I came home from work yesterday and realized that I was in a real funk. I sat down with my wife and did nothing but complain for 15 minutes. I hated my job. I was mad at myself. I was mad at the world. I was in a funk. You know when you don’t feel like doing anything. You’re full of self-pity. You don’t have an ounce of motivation.

She calmly listened and then said, “you need to work out.”

I know but my back hurts.

Last spring I had gotten myself into the best shape I’ve ever been in. I was having long and rigorous workouts.  I was using kettlebells, sandbag, TRX, bands, rowing machine, and more.

Then the wheels came off. I was in a funk.

I started out doing some walking but eventually decided to give my aching back full rest.  It didn’t do any good. I felt like it was muscular so I didn’t go see a doctor.

I did pick up my Pain Free book by Pete Egoscue.  I bought the Egoscue tower and started doing the e-cises that Egoscue recommends.
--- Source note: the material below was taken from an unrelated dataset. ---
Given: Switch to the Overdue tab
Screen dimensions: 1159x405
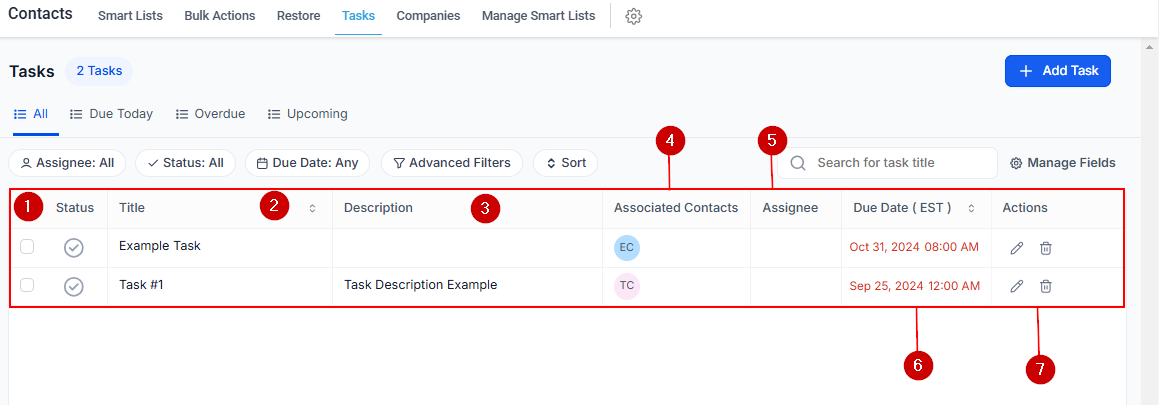Looking at the screenshot, I should coord(210,114).
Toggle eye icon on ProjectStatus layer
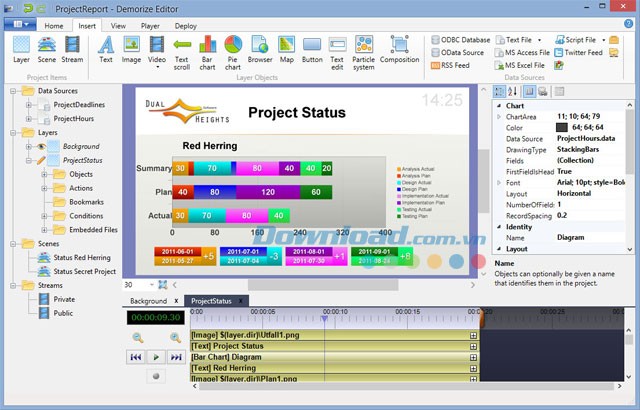 click(42, 159)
There was noticeable improvement; so much so that I became convinced that my problem was postural.  ( I even enrolled at Egoscue University to learn as much as I can about the Egoscue Method (more on this later; this post is about my funk and not posture.)

Looking back on the last few months I was able to identify 3 causes of my funk: 3 UNDERestimations.
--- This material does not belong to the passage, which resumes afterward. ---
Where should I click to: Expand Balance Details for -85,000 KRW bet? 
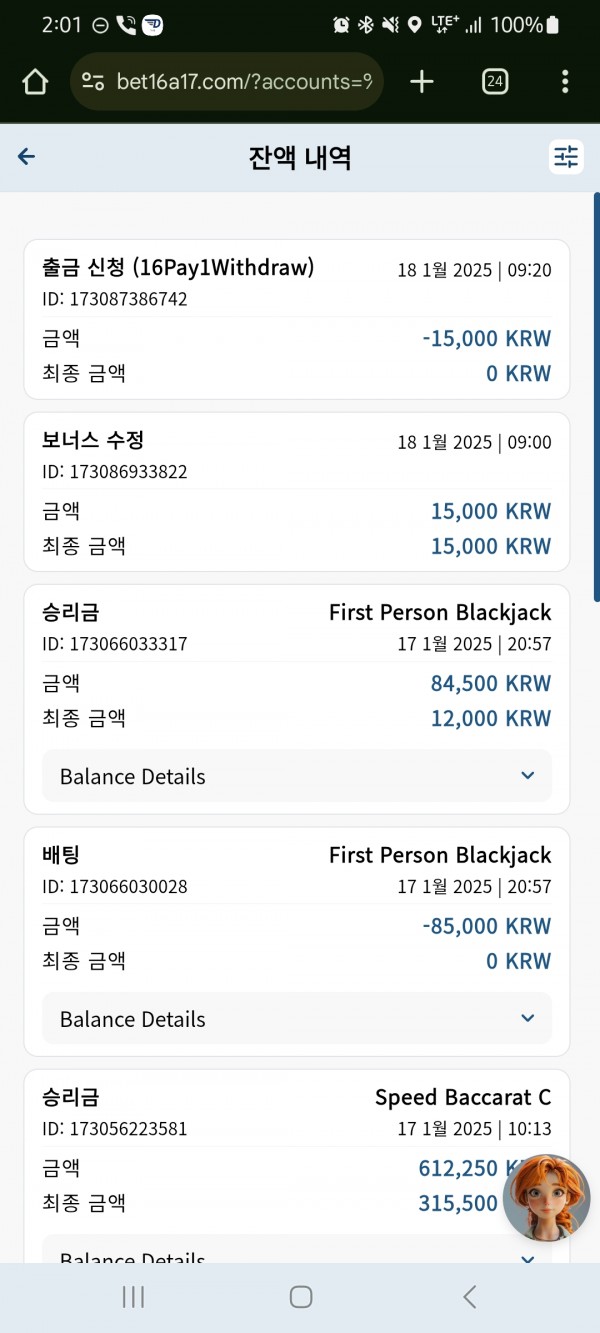[297, 1019]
1.      UNDERestimated the “funk” effect of adrenalin.

2.      UNDERestimated the “funk” effect of poor eating.

3.      UNDERestimated the “funk” effect of not exercising.

First, the adrenalin. Adrenalin got me primarily on two fronts: great workouts and a stressful (albeit great life event.) Through the first half of last year I was having very good workouts, maybe too good. I loved the rush of adrenalin I received both during and after working out in my home gym. I started doing too much. For example, I was doing 25 minutes of Turkish Get-Ups with increasingly heavier kettlebells.  One day last May I did 300 push-ups. And that was before my workout. I ignored the beginning of pain in my glutes, hip, and lower back. My youngest daughter also got married in the spring. That was a great event in the life of our family. But there was also a lot of adrenalin associated with it. Not long afterwards I really crashed.  Lesson: REST: Adrenalin rushes can contribute to a funk.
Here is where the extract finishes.